Chemikalien vergiften Fluss in China
Eine Millionen Chinesen ohne Trinkwasser

Ein Umweltskandal gigantischen Ausmaßes erschüttert derzeit China: Rund eine Millionen Bewohner der ostchinesischen Stadt Yancheng sind seit Freitag ohne Trinkwasser, nachdem eine Chemiefabrik giftiges Phenol in einen Fluss abgelassen hatte. Einige Geschäftemacher versuchen nun offenbar Profit aus der Katastrophe zu schlagen.

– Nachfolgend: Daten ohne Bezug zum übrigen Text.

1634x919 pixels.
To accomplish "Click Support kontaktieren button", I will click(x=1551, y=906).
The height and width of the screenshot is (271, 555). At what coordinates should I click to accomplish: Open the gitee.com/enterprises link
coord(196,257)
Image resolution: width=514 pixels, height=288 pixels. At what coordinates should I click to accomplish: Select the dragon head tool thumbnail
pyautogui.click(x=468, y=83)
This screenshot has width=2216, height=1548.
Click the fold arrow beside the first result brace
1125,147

HB PEKING. Wegen der massiven Umweltverschmutzung im Manshe Fluss seien zwei der drei Wasserwerke der 1,5 Millionen Einwohner zählenden Stadt in der Provinz Jiangsu seit Freitag nicht in Betrieb, wie die amtliche Nachrichtenagentur Xinhua am Samstag berichtete. Arbeiter müssten die Leitungen reinigen. Die Wasserbehörden hätten Schleusentore öffnen lassen, um die Chemikalie aus dem Flusswasser zu spülen.

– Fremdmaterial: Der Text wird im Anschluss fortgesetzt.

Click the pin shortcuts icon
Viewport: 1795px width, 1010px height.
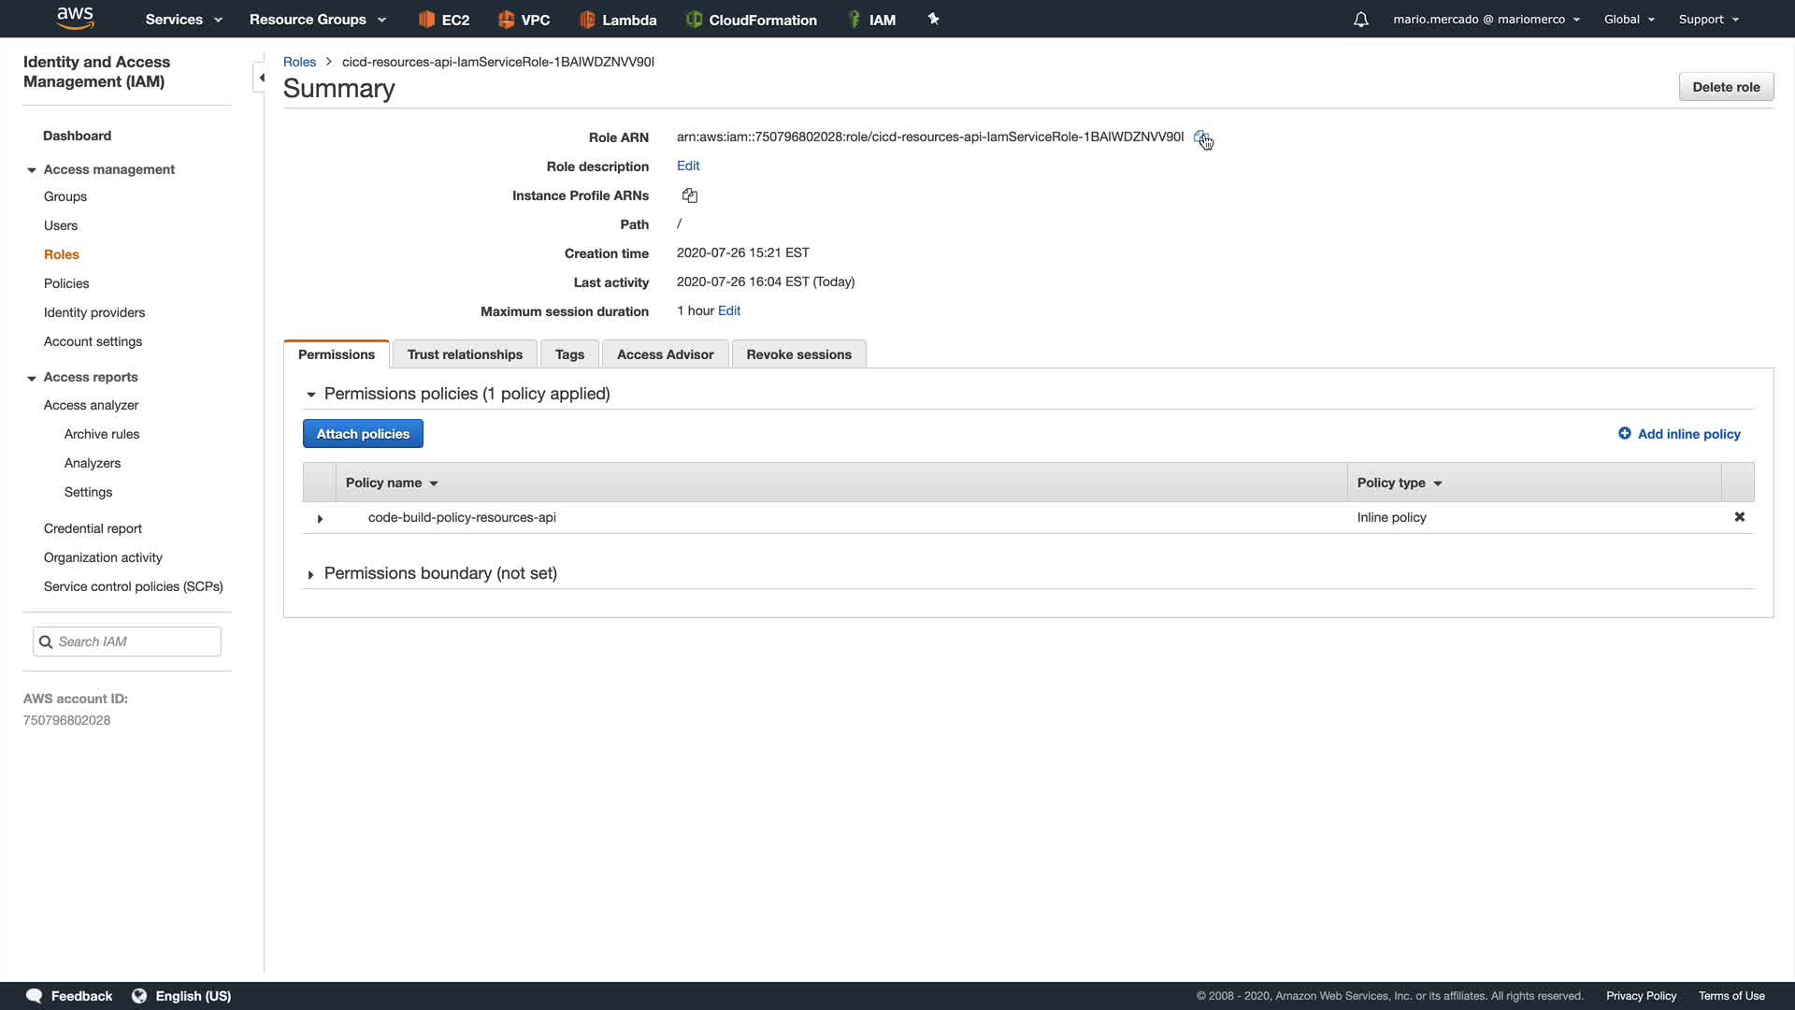pyautogui.click(x=933, y=20)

Das privat betriebene Biaoxin Chemiewerk sei geschlossen und die Besitzer in Gewahrsam genommen worden, berichtete Xinhua. Die Vergiftung war Freitagmorgen durch den Gestank des Wassers in den Aufbereitungsanlagen Chengxi und Yuehe entdeckt worden. Die Wasserversorgung wurde unterbrochen, so dass die meisten Bewohner und die Industrieproduktion in der Stadt betroffen waren. Die Menschen versuchten, sich mit Mineralwasser einzudecken. Einige Geschäfte versuchten Profit aus der Nachfrage zu schlagen und hätten den Preis für Wasserflaschen mehr als verzehnfacht, berichtete die "China Daily".